Controllata dalla Cina fin dal 1956, Woody Island è uno degli atolli al centro delle dispute territoriali che da decenni coinvolgono le Paracel, la catena delle Spratly, le isole Pratas e altri scogli semisommersi contesi con Vietnam, Filippine, Malaysia, Taiwan e Brunei. A partire dal 2013, il gigante asiatico ha trasformato sette barriere coralline in vere e proprie postazioni insulari protette da missili, di cui tre dotate di piste d’atterraggio “dual use”. Si tratta di un’area che si estende per 3,6 milioni di chilometri quadrati, dalla Cina all’Indonesia, e di cui Pechino rivendica come proprio oltre l’80 per cento sulla base di “diritti storici”.
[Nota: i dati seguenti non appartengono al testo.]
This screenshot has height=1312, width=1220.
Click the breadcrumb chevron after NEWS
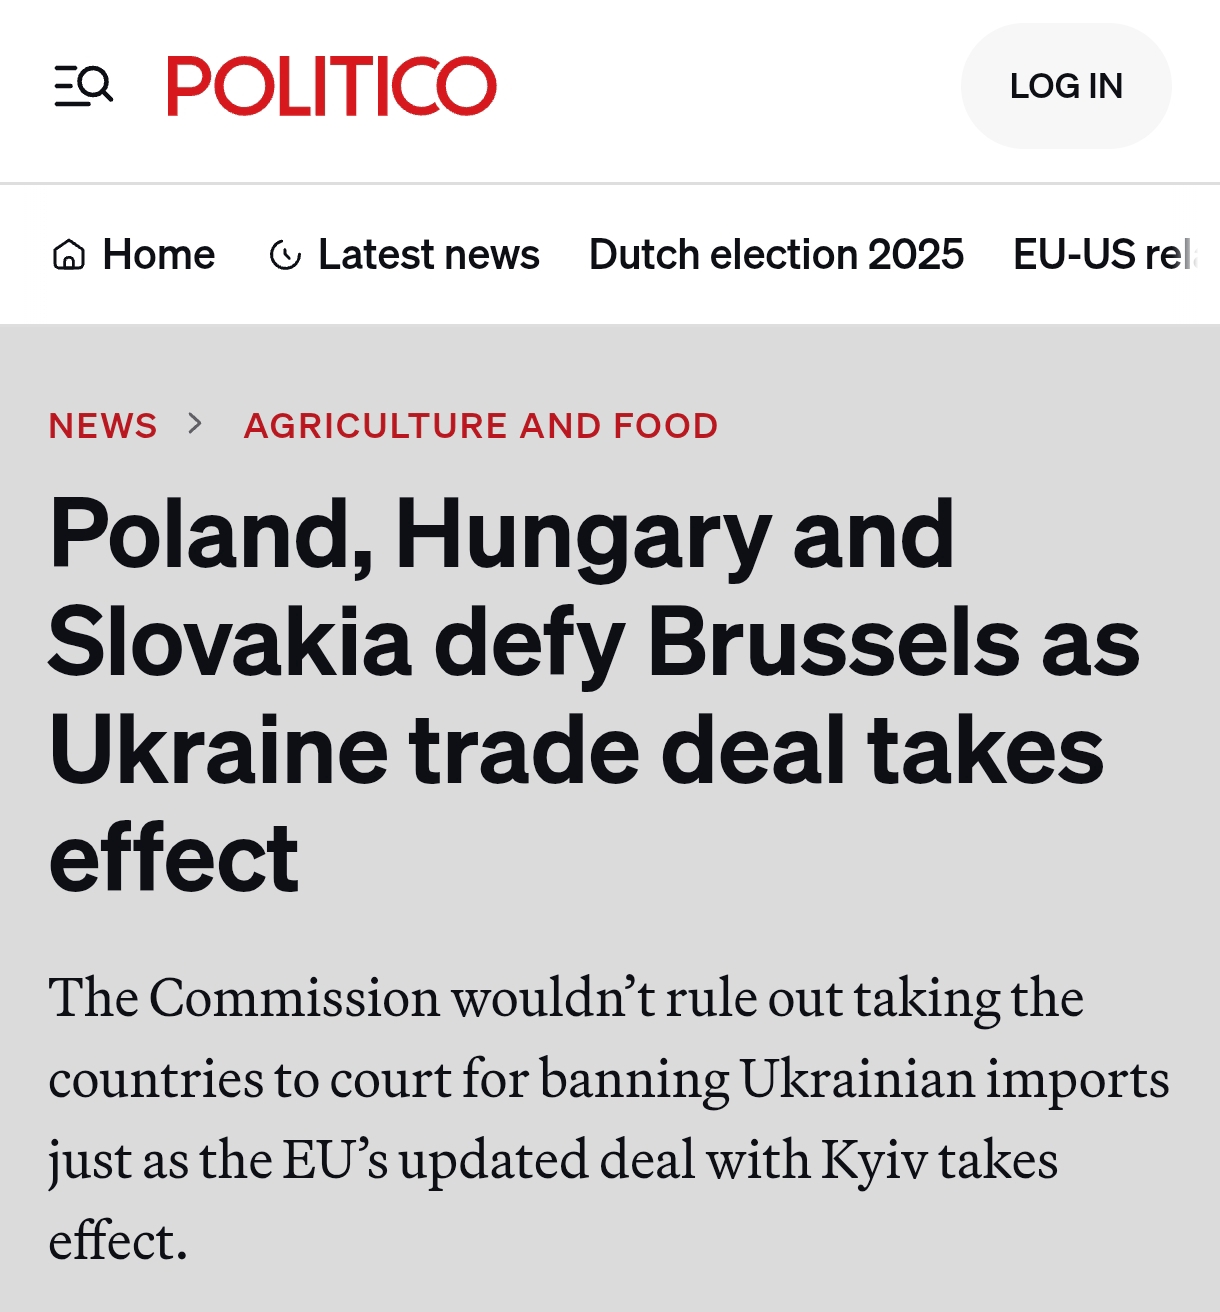tap(195, 424)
Undici antichi documenti, presentati in sede di disputa internazionale, proverebbero che già intorno al 210 a.C. la dinastia Han aveva costruito un avamposto amministrativo sull’isola di Hainan, estendendo la propria sfera d’influenza fino agli arcipelaghi menzionati. Le vecchie mappe ingiallite non hanno convinto il Tribunale Permanente di Arbitrato dell’Aia che, chiamato in causa da Manila, nel 2016 ha dichiarato illegittime le rivendicazioni cinesi. Ma la sentenza non è bastata a scoraggiare le pretese di Pechino. Da allora, l’avanzata tentacolare del gigante asiatico nella regione ha continuato a inglobare territori disabitati seguendo la cosiddetta tattica salami-slicing: un pezzetto per volta.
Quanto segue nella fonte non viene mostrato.